2010 Housing Market Supply And Demand
By admin on September 1st, 2010How are buyers viewing the current housing market? With the sudden turn of the economy, buyers are now in control with the historically low interest rates and supply exceeding demand in the current housing market. Gone are the days when sellers had buyers wrapped around their finger.
Has it truly become a buyer’s market?
Everyone agrees it is a buyer’s market. Buyers are constantly looking for their perfect home at the perfect price. They search for the bargain of their dreams while the sellers hope to keep their shirts.
Many people expected a pitch in the housing market after the tax credit of $8,000 expired, but no one was able to foresee the calamity that happened. The housing market began to drop immediately after the tax credit was unavailable.
The National Association of Home Builders/Wells Fargo Housing Market Index showed every United States region had lower sales in June compared to May 2010.
Builders were also affected greatly by this shift. Home builders are leery of unstable appraisal practices, rivalry with short sales and foreclosures, and trouble getting financing for production of homes. According to David Streitfield’s article on June 16, 2010 in the New York Times, new home construction in May 2010 took a nose dive of 17% from April!
Buyers are throwing their weight around at closing negotiations and so are making exceedingly low offers. They believe that all sellers are only selling out of desperation. Buyers view buying during the decline in the housing market is simply being intelligent. The sellers view it as taking full advantage of their disadvantage.

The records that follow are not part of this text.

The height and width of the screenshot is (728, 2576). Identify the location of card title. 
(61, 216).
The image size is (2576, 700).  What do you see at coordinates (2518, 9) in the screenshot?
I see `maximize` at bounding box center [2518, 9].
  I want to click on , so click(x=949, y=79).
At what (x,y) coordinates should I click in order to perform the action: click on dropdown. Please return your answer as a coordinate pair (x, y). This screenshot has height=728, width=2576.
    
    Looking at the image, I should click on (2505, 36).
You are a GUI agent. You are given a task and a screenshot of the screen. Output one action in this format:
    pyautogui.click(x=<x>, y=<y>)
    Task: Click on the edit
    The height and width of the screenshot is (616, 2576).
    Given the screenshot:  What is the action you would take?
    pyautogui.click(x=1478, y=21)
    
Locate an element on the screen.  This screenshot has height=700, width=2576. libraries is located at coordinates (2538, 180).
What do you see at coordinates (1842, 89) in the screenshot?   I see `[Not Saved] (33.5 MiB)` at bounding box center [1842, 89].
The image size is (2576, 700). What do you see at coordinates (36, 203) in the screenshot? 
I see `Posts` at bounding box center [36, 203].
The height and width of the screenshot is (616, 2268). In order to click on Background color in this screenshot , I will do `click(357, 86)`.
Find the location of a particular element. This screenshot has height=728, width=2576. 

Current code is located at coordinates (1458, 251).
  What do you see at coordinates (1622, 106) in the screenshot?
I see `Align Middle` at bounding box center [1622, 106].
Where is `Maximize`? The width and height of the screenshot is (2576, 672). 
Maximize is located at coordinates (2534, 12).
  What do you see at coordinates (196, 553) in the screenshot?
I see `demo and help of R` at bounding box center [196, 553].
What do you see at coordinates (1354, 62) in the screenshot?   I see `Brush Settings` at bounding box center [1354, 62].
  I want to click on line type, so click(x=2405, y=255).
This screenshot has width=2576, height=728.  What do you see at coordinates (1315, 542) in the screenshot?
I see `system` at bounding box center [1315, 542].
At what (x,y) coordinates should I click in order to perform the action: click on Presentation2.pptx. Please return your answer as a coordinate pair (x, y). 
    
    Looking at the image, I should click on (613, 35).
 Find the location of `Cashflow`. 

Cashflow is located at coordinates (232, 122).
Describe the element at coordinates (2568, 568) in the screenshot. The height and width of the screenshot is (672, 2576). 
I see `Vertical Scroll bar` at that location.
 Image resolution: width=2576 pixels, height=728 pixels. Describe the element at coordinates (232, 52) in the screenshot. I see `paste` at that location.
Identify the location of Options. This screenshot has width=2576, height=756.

Cindy of Evergreen, CO has decided to rent her home rather than take a low-ball offer. Although for most times are frantic, she has her bar set on how low she will negotiate..
However, a buyer in Chicago found a house he liked for $539,000 and offered $500,000. Before the deal was complete the inspector mentioned he would have to replace the windows eventually. The buyer used this as leverage to get another $10,000 out of the deal.
If the sellers had not compromised, the buyer stated that he would have just walked away from the deal. The buyer said he had the position in the sale and had a lot of options in this market. In the current housing market and supply exceeding demand, he was correct in his thinking. It is not a unique strategy for the negotiators of the buyer to make a reasonable offer to the sellers, and then renegotiate when the inspectors have had their say.
A good seller’s agent should prepare their sellers for this possibility. If not, the sellers may fell humilated and upset. A quality buyer’s agent will also be aware of this. Many deals are falling through at the last minute. In a normal stable market the average of last minute deal breakers is 5%. In Sacramento, CA Mike Lyon of Lyon Real Estate estimates that 15-17% fall apart during closing in 2010.
However, it is helpful to keep the perspective that overall sales are increased from May of last year. The National Association of Realtors said sales were up 2.7% this May from May of 2009.
Everything works in cycles, and it is anyone’s guess as to how long it will take this buyer’s cycle to complete.